• **WHAT IS EXPECTED**:
In the entries below, find the line with "Given: Open more", then set it down exactly along with each line after it to the end, skipping any pictures.

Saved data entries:
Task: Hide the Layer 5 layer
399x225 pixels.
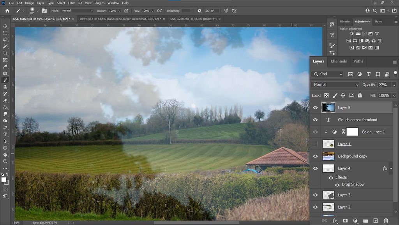Action: coord(316,107)
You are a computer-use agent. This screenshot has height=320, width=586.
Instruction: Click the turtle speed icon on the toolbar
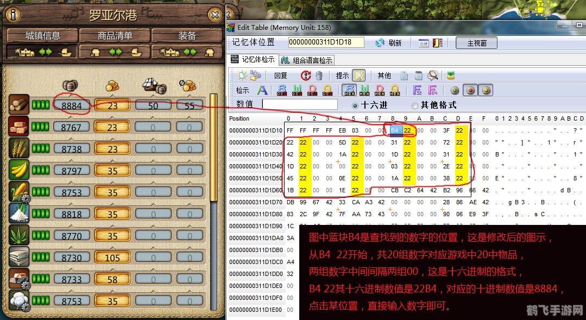pyautogui.click(x=450, y=75)
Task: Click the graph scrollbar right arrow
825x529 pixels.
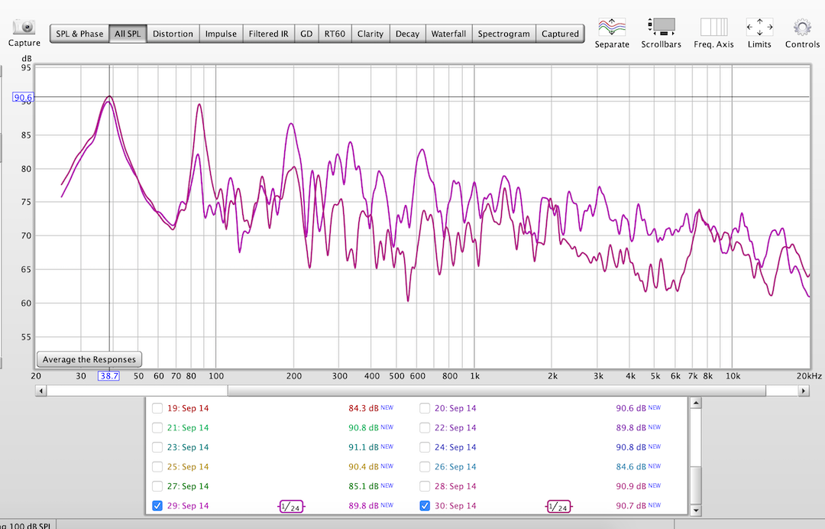Action: pos(804,391)
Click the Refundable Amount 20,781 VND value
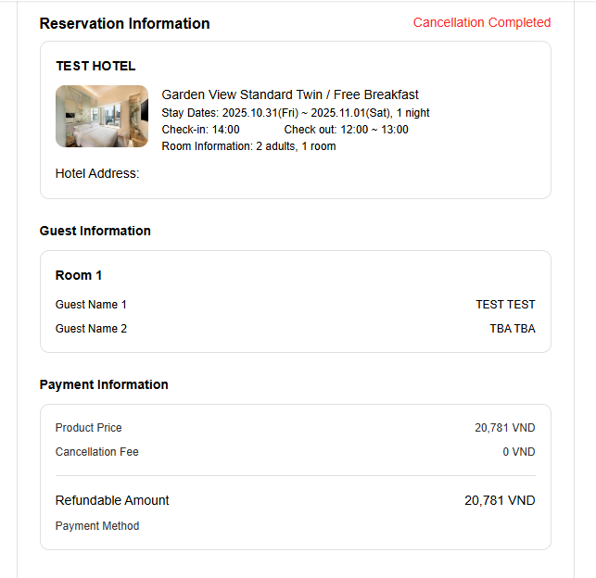 500,500
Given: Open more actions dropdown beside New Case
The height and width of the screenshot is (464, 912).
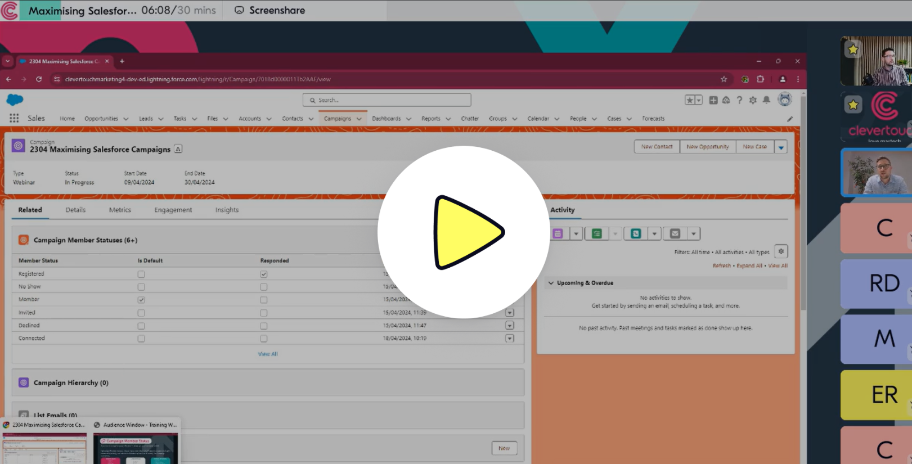Looking at the screenshot, I should click(781, 147).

• **SOLVED PROBLEM**:
Given: Open more actions dropdown beside New Case
The height and width of the screenshot is (464, 912).
Looking at the screenshot, I should click(781, 147).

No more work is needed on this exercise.